** START DATA EXTRACT **
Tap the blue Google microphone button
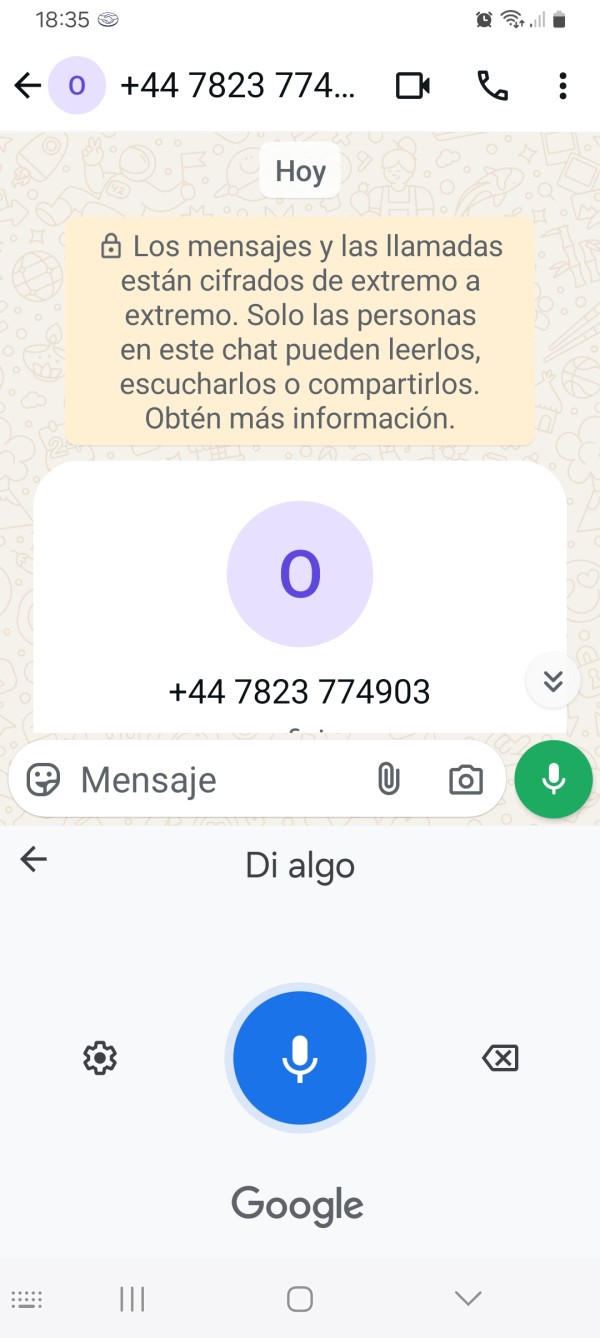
** END DATA EXTRACT **
** START DATA EXTRACT **
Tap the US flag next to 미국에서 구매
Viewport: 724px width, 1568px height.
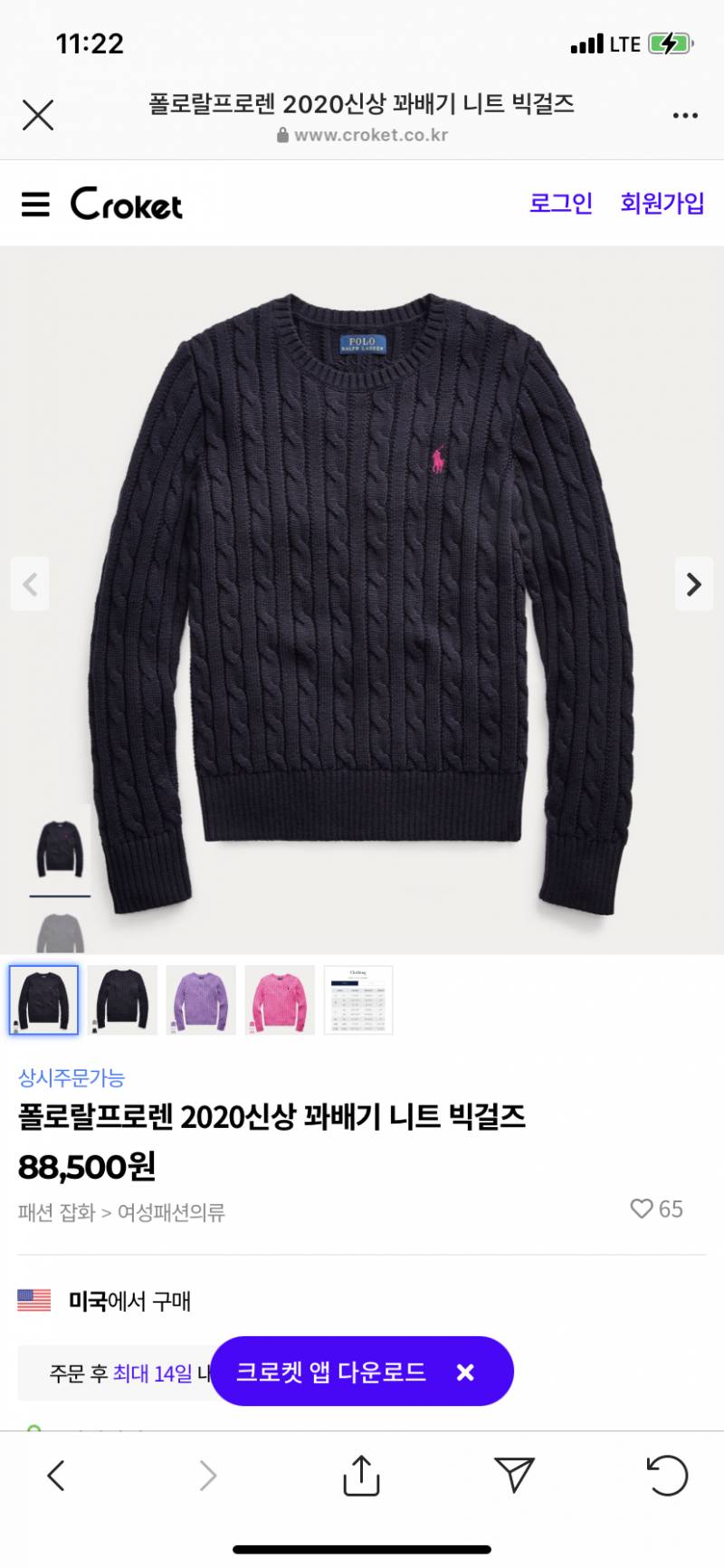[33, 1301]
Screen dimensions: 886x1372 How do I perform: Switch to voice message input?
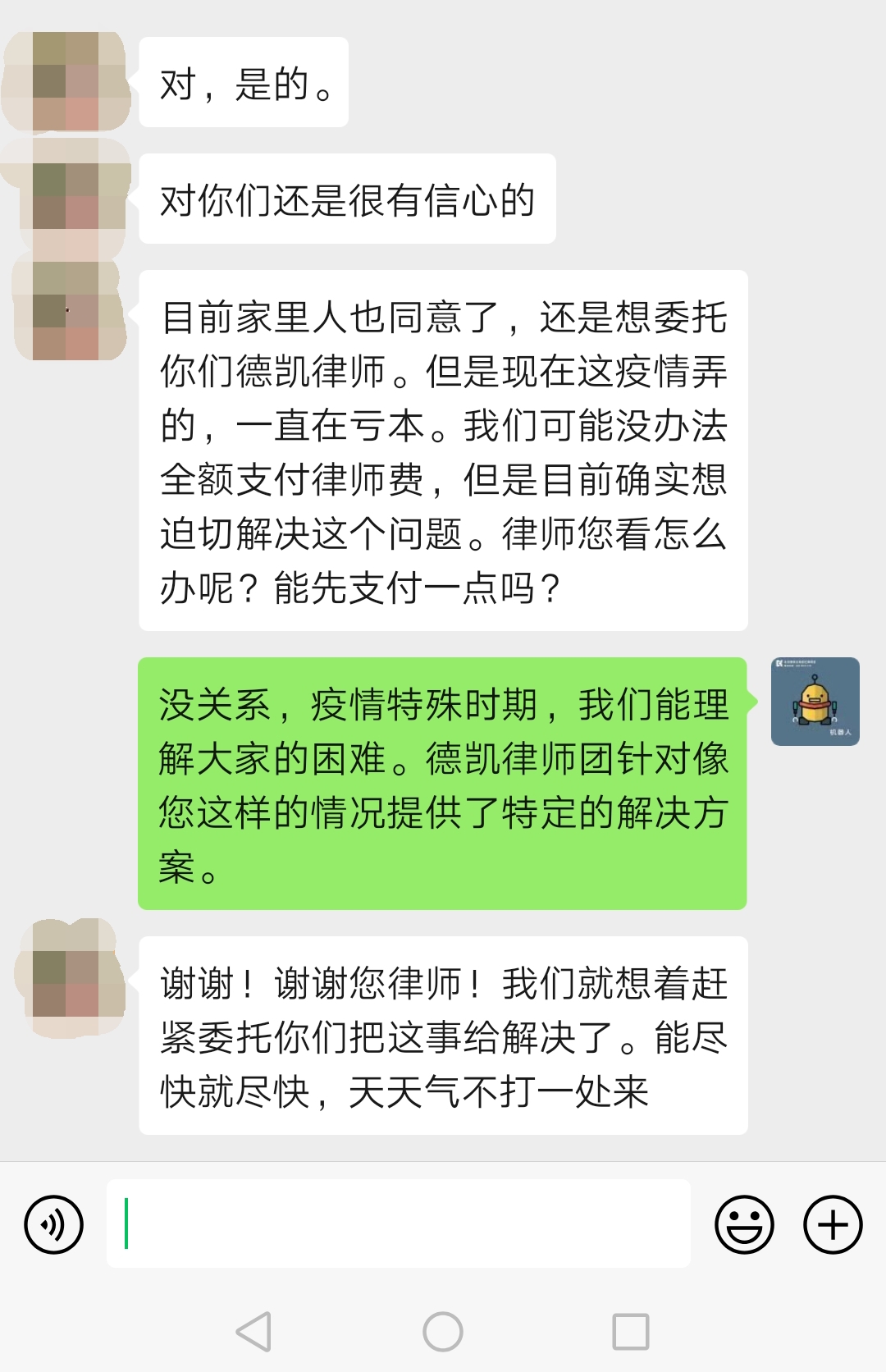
** END DATA EXTRACT **
YOUR TASK
Rewrite the items from the line that has "Tap the US flag next to 미국에서 구매" through the line that has "Screen dimensions: 886x1372", swapping "Viewport" for "Display" and keeping everything else the same. Leave the pictures out.

WRITTEN ANSWER
Tap the US flag next to 미국에서 구매
Display: 724px width, 1568px height.
[33, 1301]
Screen dimensions: 886x1372 How do I perform: Switch to voice message input?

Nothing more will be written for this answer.